Tate Reeves: Mississippi Governor Signes Bill Banning Transgender Students from Women’s Sports, Approving 2021 First Anti-Trans Act

SB 2536 is the first anti-trans legislation passed by a governor this year, with similar bills penetrating state houses across the country and one such bill currently before the Republican governor of South Dakota. Proponents of the bill have argued that trans women have a physical advantage over women over men, while critics claim they are discriminatory, including the Human Rights Campaign, the country’s largest LGBTQ legal group.

“This important legislation will ensure that young girls in Mississippi have a fair, equal playing field in public schools,” Mississippi Government Tate Reeves said Thursday.

The law, which bans transgender athletes from participating in women’s sports teams in state high schools and universities, passed the Mississippi House last week by a 81-28 vote. The Senate of the state approved the measure last month by a 34-9 vote.

The bill states that women’s and girls ‘sports are not’ open to students of the male sex ‘, but the law does not state how students’ sex will be determined for the purposes of the law, or how challenges will be for the individual’s participation. be not. be solved.

Reeves believes the act will send a positive message to female athletes in the state.

“It sends a clear message to my daughters and all the daughters of Mississippi that their rights are worth fighting for,” he said, despite the fact that trans women in the state are also daughters and exactly those whose rights is. is targeted by the new law.

Alphonso David, president of the Human Rights Campaign, said in a statement that “Reeves’ eagerness to become the face of the latest anti-transgender push is appalling.”

David calls the law “a solution to a problem” and says Mississippi lawmakers have not “given examples of Mississippi transmission athletes playing the system for a competitive advantage because there are none.” ‘

Chase Strangio, deputy director of the American Civil Liberties Union for Transgender Justice with the group’s LGBTQ and HIV project, compared the issue to the debate over so-called bathroom bills a few years ago, when Republican lawmakers across the country insisted trans students of using the bathrooms that match their gender identities.

“Just as it was never about toilets, this bill is not about sports. It is about pushing trans people out of public life,” he said in a statement.

South Dakota nearing enactment of similar legislation

A bill that similarly bans transgender athletes from participating in women’s sports in South Dakota has reached Republican Gov. Kristi Noem’s desk, who said earlier this week that she was ‘excited to sign the legislation’ .
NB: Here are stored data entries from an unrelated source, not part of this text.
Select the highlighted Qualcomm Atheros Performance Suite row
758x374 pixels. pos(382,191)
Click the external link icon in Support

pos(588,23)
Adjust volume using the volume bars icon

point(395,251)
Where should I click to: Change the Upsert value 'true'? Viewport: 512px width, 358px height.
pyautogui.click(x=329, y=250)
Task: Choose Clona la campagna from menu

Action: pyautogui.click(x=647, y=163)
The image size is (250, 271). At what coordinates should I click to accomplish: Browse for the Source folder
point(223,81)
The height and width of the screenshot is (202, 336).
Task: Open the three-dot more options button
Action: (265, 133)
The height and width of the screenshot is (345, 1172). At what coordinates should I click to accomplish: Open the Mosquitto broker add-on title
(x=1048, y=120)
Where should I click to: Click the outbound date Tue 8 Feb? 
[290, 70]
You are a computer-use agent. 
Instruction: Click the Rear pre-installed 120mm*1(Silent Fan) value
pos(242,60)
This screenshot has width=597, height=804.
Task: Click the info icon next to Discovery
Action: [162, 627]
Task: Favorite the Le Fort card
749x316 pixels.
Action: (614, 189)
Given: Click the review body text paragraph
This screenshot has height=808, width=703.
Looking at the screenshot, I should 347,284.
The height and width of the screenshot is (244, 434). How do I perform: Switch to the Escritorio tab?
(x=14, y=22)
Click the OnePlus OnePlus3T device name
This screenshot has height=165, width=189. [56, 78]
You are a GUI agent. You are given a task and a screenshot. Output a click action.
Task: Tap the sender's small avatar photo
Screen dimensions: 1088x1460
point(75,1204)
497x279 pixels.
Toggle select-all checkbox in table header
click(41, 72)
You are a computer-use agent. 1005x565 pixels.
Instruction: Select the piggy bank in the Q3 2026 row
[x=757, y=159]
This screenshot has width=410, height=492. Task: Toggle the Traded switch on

Noem said during a news conference on Thursday that South Dakota’s bill “is not about transgender – it’s about girls ‘justice in girls’ sports.”

Name said that the legislation would be based on a person’s birth certificate and that she did not ‘want to weigh in on what each school district may decide and what the process of the legal system will be.’

Despite her comments earlier this week, Noem said on Thursday that she was still evaluating whether the proposed law would be an appropriate role of the government.

“We are still investigating the bill – getting ready to make decisions on it,” she said.

The Human Rights campaign also targeted Noem on her support for the state bill and said Twitter earlier this week that “transgender girls and their families are your voters.”

“You use your power to exclude children and make them feel less, and it’s nothing to be proud of,” the group said in a tweet.